【ソウル発】現金バラマキも企業利益が半減で経済上向かず

 「韓国経済が半世紀ぶりに最悪の状況に陥っている」

 先月29日(現地時間)、英国のフィナンシャル・タイムズ(FT)は韓国経済をこう分析した。同紙は、「韓国銀行が韓国の今年度の経済成長率予測値を従来の2.6%から2.0%へ取り下げ、来年の成長率予測値は2.5%から2.3%へと下方修正した」と伝えながら、1954年以降、韓国経済成長率が2年連続で2.5%以下と展望されるのは今回が初めてだと分析した。

 しかし、FT紙が引用した今年度の成長率予測値の「2.0%」さえも、現実的には達成できない見通しだ。3日、韓国銀行が発表した3四半期の韓国経済成長率は0.4%。この1四半期(-0.4%)、2四半期(1.0%)を反映すれば、年度成長率予測値の2.0%を達成するためには残る4四半期に0.93%の成長率を記録しなければならない。

 しかし、2、3四半期の成長率を引き上げるのに主導的な役割をした政府が、すでに今年度予算の79%を執行してしまったうえ、民間経済が依然として厳しい状況の中、0.93%の成長は蜃気楼に近いとも思われる。

 すでに、韓国の多くの民間研究院では今年度の経済成長率を1%台後半と見込んでいる。米国の信用格付け会社であるムーディーズも来年、韓国企業の大規模な格下げを警告している。韓国企業の営業環境が大きく悪化し、営業利益が減ったという理由からだ。

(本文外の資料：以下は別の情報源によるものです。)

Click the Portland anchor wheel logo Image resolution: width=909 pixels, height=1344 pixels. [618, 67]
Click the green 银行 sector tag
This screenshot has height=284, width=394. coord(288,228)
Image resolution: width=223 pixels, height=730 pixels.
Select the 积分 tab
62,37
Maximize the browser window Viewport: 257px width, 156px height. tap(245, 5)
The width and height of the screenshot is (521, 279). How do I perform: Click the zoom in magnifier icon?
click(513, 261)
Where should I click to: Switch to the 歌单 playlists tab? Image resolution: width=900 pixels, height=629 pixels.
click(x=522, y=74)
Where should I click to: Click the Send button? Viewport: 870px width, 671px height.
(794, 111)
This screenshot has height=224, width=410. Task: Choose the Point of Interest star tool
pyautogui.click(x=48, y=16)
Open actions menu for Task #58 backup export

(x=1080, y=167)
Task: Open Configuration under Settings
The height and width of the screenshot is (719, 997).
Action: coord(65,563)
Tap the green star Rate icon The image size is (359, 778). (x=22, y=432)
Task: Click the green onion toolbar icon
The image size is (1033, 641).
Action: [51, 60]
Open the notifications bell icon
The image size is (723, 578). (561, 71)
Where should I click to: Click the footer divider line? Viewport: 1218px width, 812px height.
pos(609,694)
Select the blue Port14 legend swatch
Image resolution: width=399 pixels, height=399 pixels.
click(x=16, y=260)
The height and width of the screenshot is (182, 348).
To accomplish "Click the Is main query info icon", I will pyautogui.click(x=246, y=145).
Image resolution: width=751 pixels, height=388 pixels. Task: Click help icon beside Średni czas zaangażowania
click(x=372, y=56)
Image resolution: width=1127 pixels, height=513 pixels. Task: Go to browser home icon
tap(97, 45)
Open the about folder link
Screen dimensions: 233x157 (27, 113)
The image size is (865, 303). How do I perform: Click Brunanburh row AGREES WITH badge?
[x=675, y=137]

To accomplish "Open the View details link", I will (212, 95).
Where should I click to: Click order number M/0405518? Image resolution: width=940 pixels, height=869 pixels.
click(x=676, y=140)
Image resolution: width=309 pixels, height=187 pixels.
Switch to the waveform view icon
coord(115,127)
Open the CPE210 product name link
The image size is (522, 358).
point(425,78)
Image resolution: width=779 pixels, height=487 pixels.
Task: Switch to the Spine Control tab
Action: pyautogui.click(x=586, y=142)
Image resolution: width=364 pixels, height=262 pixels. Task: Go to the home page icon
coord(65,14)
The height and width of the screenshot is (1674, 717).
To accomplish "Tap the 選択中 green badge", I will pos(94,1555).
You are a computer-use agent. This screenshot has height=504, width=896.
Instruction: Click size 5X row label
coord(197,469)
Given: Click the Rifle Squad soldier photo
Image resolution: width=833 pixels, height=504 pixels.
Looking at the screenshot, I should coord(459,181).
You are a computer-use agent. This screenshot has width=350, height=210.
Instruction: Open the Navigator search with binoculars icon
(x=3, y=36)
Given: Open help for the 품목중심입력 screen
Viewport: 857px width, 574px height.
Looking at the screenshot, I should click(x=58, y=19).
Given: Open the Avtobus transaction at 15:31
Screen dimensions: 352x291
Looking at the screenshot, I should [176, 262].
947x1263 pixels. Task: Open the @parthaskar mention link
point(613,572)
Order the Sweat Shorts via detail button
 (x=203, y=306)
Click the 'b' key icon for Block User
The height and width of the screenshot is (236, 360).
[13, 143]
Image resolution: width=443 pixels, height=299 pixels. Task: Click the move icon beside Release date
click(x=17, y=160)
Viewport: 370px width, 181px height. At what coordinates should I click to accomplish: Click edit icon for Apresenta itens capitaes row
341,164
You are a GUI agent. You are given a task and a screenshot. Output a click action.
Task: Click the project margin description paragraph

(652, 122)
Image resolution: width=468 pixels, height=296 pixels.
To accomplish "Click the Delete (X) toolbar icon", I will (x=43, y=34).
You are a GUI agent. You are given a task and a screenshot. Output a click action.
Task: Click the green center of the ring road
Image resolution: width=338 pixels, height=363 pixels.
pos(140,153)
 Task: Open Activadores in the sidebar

 これは数値でも立証されている。韓国取引所が明かした今年3四半期の上場企業(579社)の営業利益は前年同期比約41.3%も減少した。企業分析専門サイトの「財閥ドットコム」は、売上高10兆ウォン(1ウォン=0.1円)以上の大手企業13社の1~3四半期の営業利益が昨年同期に比べ、平均56.2%も減ったと発表した。特に、半導体企業の苦戦が目立ち、サムスン電子の営業利益は57.3%減、営業利益2位のハイニックスは84.9%減を記録した。

 企業の業績悪化は当然、国家財政にも悪影響を及ぼす。韓国経済新聞が集計した営業利益上位20大企業の今年の1~3四半期の法人税費用は、前年同期比48.8%減少した。つまり、上位20大企業の来年度の法人税額は12兆4000億ウォン近く減ると予想される。ちなみに、韓国では、上位20大企業の法人税が全体の3分の1を占めている。

 韓国政府は来年度の法人税減少率を18%程度と見込んでいたが、実際には50%近く減るという計算だ。韓国政府の全体税収で、法人税が占める割合が25%であることを勘案すれば、法人税の急減は、来年度に大規模な「税収欠損」を呼ぶものと見られる。

 文在寅(ムン・ジェイン)政権は、国民の生涯の暮らしに責任を負うという「包容国家」を推進するというスローガンの下、積極的な財政拡張政策を施行している。特に現金福祉(国民に現金を支援する福祉)が代表的だ。7歳未満の全体児童に毎月10万ウォンの児童手当を支給する一方、青年求職者には6ヵ月間、月50万ウォンずつ現金を支給する「国民の就職支援金」も新設した。

 中小企業の正社員に就職した若者には毎年一定の現金を支援し、65歳以上の高齢者の所得で下位70%に提供される「老人年金」も朴政権のころの月20万ウォンから下位20%は月30万ウォンに、20%-70%の人には月25万ウォンが支払われることになった。

 韓国メディアによると、文在寅政権に入って現金福祉予算が50%以上拡張され、来年の2020年度の現金福祉費用はおよそ54兆ウォンにのぼるという。しかし、企業の業績悪化で税収調達に困難が予想される状況で、福祉予算の確保にも「赤信号」が灯っている状態だ。

 「企業が滅びると国も亡びる」 このシンプルな真理が選挙を控えた文在寅政権の足を引っ張っているのだ。